##### Extrait choisi #####
C'est là que le mardi 5 juin, vers quatre heures du soir, quarante-deux légitimistes sous les armes vinrent chercher un abri contre une pluie torrentielle. Leur intention était de prendre part au soulèvement et de se porter le lendemain sur Cugand pour y désarmer la garde nationale. Ils passèrent tranquillement la nuit du 5 au 6 juin dans le château, mais leur présence y avait été signalée au 29e de ligne, cantonné dans le voisinage, à Clisson, et ils s'apprêtaient à sortir du manoir, quand le cri : Aux armes ! retentit. C'étaient les rouges qui approchaient avec une supériorité numérique si considérable que les Vendéens durent se former à la défensive ; mais cette défense est restée légendaire…

Vers onze heures du matin, le combat ou, pour mieux dire, le siège commence.
#####
- Consignes -
1. Recopiez le passage de l'extrait qui commence par « C'est là que » et se termine par « le siège commence. ».
2. Selon l'extrait, pourquoi les Vendéens durent-ils se former à la défensive ? Répondez en une à trois phrases.
Les entrées ci-après n'entrent pas en jeu ici.
##### Extraits de données #####
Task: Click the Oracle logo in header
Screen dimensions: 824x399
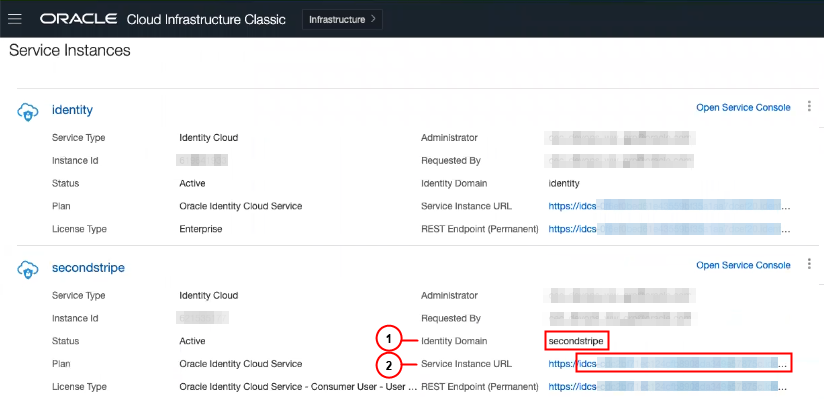Action: pos(78,19)
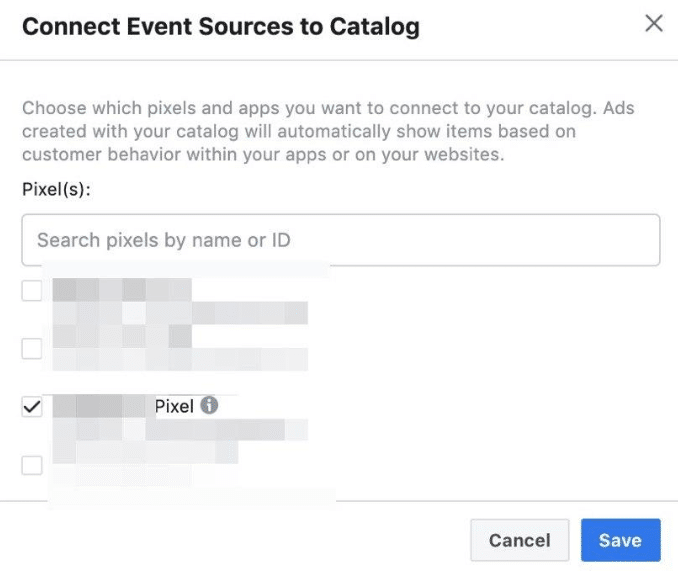Click the blurred ID under the checked Pixel

[180, 430]

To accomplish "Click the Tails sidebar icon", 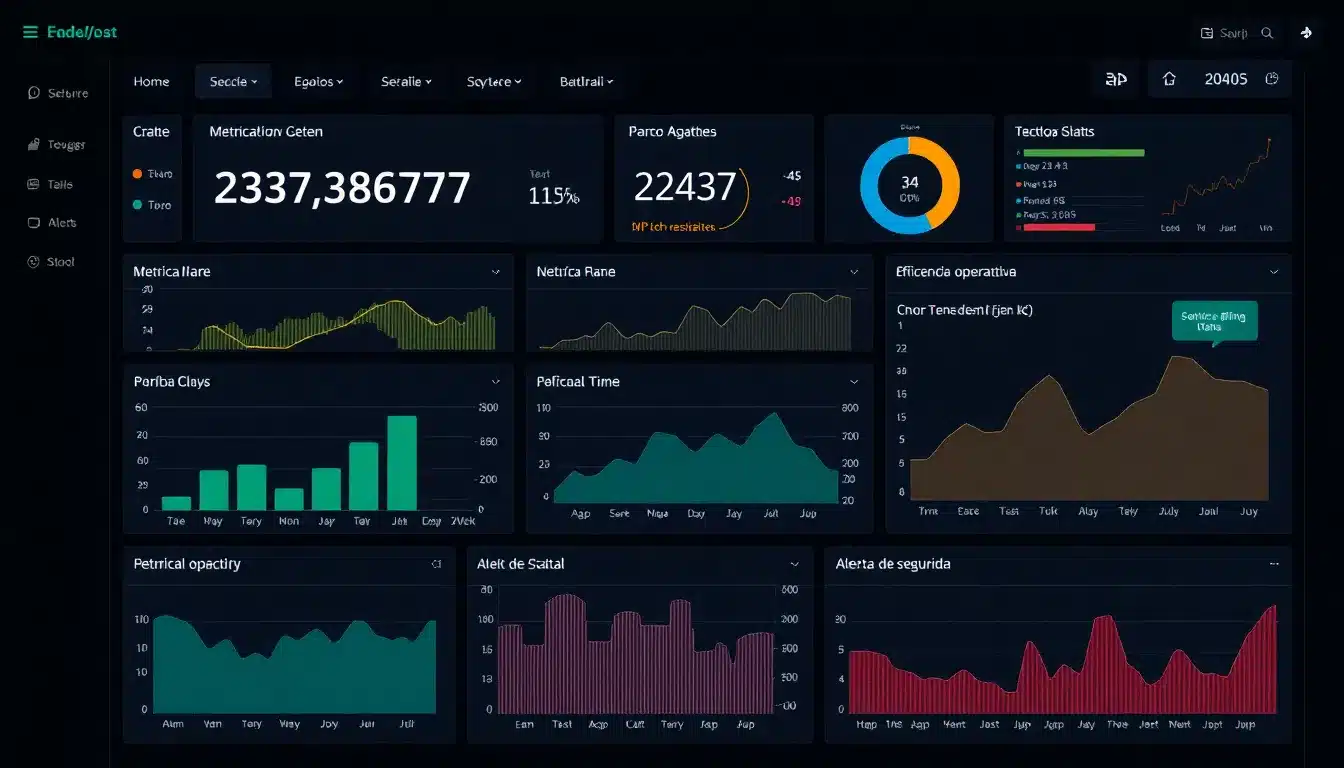I will point(34,184).
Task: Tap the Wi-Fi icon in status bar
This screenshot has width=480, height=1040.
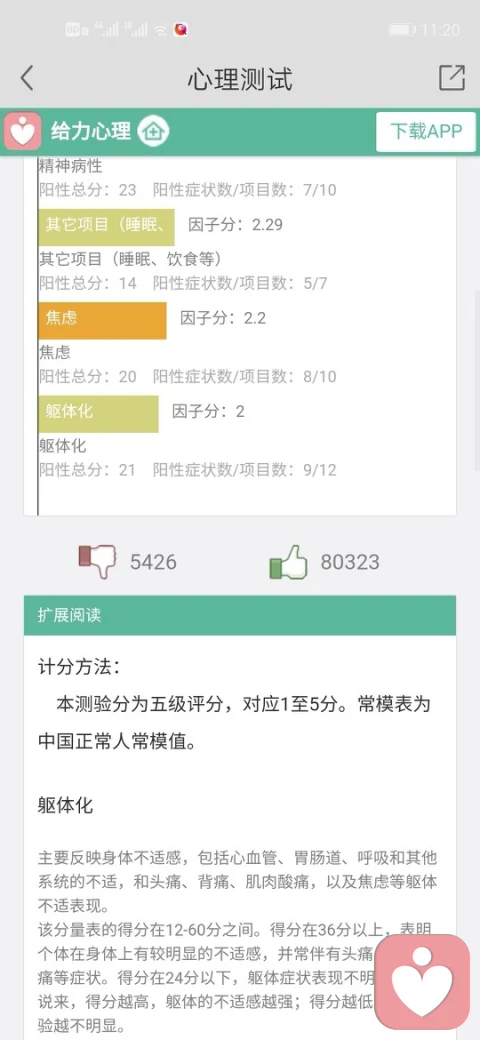Action: tap(160, 30)
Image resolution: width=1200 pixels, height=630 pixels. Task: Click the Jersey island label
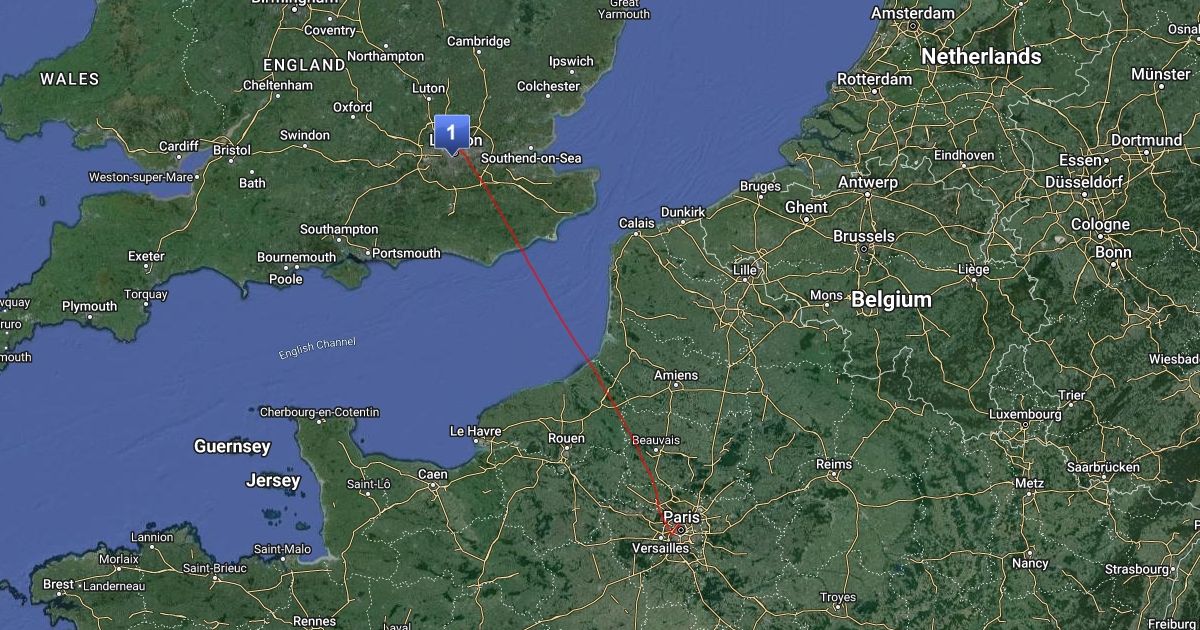(273, 481)
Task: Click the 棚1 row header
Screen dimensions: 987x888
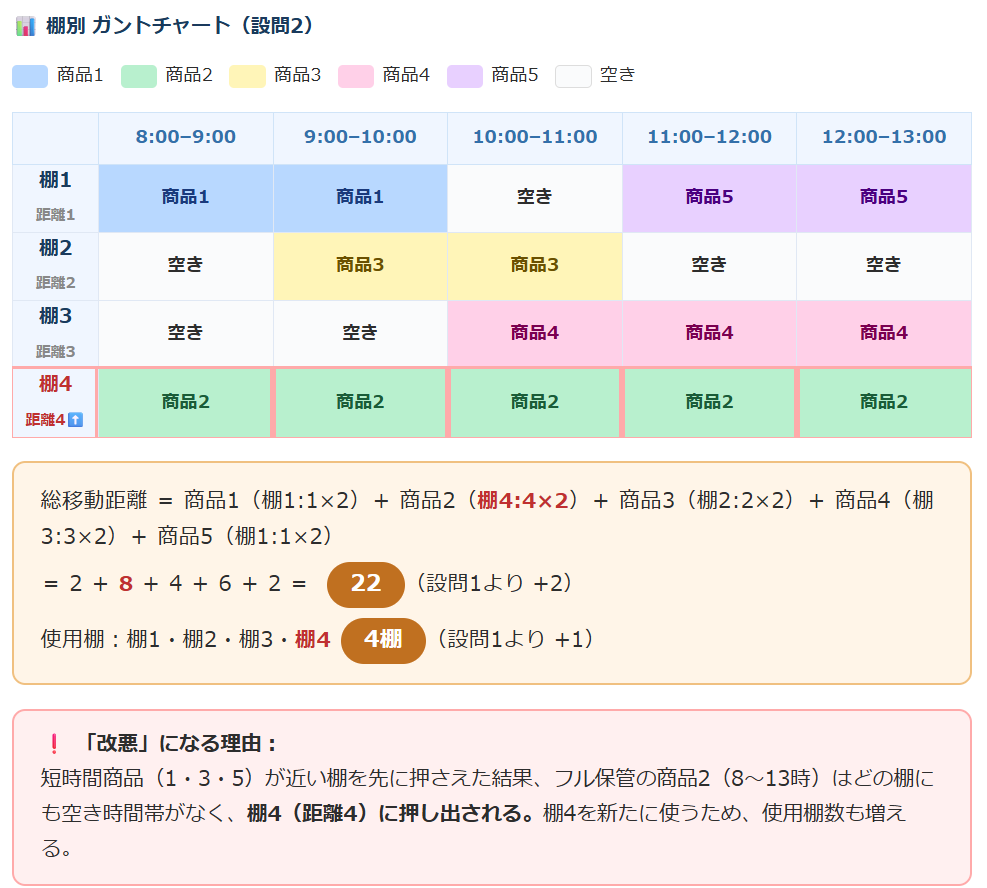Action: [56, 197]
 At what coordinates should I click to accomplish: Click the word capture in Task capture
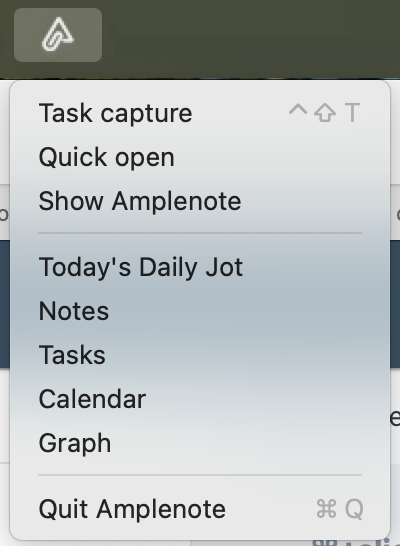coord(146,114)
#####
- Réponses -
1.
C'est là que le mardi 5 juin, vers quatre heures du soir, quarante-deux légitimistes sous les armes vinrent chercher un abri contre une pluie torrentielle. Leur intention était de prendre part au soulèvement et de se porter le lendemain sur Cugand pour y désarmer la garde nationale. Ils passèrent tranquillement la nuit du 5 au 6 juin dans le château, mais leur présence y avait été signalée au 29e de ligne, cantonné dans le voisinage, à Clisson, et ils s'apprêtaient à sortir du manoir, quand le cri : Aux armes ! retentit. C'étaient les rouges qui approchaient avec une supériorité numérique si considérable que les Vendéens durent se former à la défensive ; mais cette défense est restée légendaire…

Vers onze heures du matin, le combat ou, pour mieux dire, le siège commence.

2. Les Vendéens durent se former à la défensive parce que les rouges approchaient avec une supériorité numérique très considérable.